Neonatal sepsis in the neonatal intensive care unit: characteristics of early versus late onset
Jia-Horng Jiang, Nan-Chang Chiu, Fu-Yang Huang, Hsin-An Kao, Chyong-Hsin Hsu, Han-Yang Hung, Jui-Hsing Chang, Chun-Chih Peng
Department of Pediatrics, Mackay Memorial Hospital, Taipei; Department of Pediatrics, National Taiwan University Hospital Bei-Hu Branch, Taipei; and Mackay Medicine, Nursing and Management College, Taipei, Taiwan, ROC
Received: September 28, 2003 Revised: January 16, 2004 Accepted: March 29, 2004
Neonatal sepsis is a major cause of death in newborns despite sophisticated neonatal intensive care. This retrospective study reviewed the clinical characteristics of cases of culture-proven sepsis in a neonatal intensive care unit from January 1992 to December 2001. Patients were divided into those with onset of sepsis in the first 7 days of life (early-onset group) and those with onset after the seventh day of life (late-onset group).

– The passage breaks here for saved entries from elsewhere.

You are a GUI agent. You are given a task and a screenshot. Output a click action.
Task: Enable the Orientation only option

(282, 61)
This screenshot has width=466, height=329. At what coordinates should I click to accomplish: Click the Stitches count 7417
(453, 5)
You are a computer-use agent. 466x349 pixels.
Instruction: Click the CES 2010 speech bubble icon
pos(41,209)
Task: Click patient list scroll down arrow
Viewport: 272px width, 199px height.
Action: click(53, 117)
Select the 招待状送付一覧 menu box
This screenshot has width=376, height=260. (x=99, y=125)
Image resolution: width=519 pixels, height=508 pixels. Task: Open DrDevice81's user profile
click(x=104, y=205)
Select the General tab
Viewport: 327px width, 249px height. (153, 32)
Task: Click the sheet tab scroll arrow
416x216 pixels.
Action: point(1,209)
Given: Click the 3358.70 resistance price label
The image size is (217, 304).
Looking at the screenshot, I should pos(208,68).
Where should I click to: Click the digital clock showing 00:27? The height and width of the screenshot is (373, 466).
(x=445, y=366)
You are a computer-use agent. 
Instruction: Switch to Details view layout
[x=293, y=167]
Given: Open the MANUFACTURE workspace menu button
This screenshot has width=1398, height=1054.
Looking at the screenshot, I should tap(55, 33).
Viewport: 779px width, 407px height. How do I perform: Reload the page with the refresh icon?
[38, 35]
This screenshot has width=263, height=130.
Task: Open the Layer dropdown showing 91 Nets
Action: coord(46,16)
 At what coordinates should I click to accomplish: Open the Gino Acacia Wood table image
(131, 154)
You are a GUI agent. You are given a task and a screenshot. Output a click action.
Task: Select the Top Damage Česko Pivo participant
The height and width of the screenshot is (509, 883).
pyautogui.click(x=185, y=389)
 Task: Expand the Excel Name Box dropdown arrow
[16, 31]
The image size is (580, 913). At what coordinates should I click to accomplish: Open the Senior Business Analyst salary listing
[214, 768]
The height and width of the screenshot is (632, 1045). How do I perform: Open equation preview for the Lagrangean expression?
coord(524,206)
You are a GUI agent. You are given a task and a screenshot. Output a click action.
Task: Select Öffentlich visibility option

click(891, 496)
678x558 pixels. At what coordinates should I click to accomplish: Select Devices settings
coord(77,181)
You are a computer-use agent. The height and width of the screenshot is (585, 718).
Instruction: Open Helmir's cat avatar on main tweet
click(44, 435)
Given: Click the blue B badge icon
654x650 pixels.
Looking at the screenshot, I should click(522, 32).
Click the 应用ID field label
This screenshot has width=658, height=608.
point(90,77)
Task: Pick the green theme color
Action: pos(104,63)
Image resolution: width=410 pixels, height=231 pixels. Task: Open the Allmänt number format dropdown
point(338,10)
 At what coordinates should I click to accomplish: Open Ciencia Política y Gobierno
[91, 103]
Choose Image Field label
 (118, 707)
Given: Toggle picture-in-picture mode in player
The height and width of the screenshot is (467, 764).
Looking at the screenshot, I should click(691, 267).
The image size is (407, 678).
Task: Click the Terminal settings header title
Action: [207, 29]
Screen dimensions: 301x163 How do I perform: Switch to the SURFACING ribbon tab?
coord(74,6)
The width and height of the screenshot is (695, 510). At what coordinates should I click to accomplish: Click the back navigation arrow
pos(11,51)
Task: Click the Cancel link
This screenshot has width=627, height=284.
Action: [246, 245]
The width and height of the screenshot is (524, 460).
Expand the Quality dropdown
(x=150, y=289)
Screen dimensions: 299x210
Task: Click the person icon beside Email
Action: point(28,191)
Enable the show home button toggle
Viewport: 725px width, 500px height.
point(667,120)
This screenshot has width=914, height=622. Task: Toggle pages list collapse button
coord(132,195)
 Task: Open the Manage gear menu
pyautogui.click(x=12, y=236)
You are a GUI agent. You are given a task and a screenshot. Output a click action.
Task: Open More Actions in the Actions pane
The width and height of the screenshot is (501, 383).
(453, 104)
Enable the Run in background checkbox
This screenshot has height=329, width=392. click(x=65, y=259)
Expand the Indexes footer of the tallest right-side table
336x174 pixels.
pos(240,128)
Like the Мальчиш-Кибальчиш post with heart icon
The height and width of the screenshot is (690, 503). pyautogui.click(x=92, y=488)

A total of 270 cases with 325 episodes of sepsis and 353 isolated pathogens were identified and included in the study. The male-to-female ratio was 1.4. The majority of cases of sepsis occurred in low birth weight (75.9%) and premature babies (76.7%). Late onset occurred in 71.9% of cases. Patients with late onset had a lower mortality rate than those with early onset (11.3% vs 28.9%). Coagulase-negative staphylococci (20.1%) was the most common organism isolated, but infection with Pseudomonas aeruginosa was associated with the highest morality rate (55.0%). Late-onset sepsis was significantly more common in very low birth weight and premature infants. The most frequently encountered pathogens in the early-onset group were group B streptococci (GBS) and Escherichia coli, while in the late-onset group, the organisms were coagulase-negative staphylococci and Enterobacteriaceae, including E. coli, Klebsiella pneumoniae, and Acinetobacter baumannii. GBS infection resulted in the highest mortality when the onset of sepsis was within the first 24 hours of life.
Etiology, neonatal intensive care units, risk factors, sepsis, survival analysis
J Microbiol Immunol Infect 2004;37:301-306.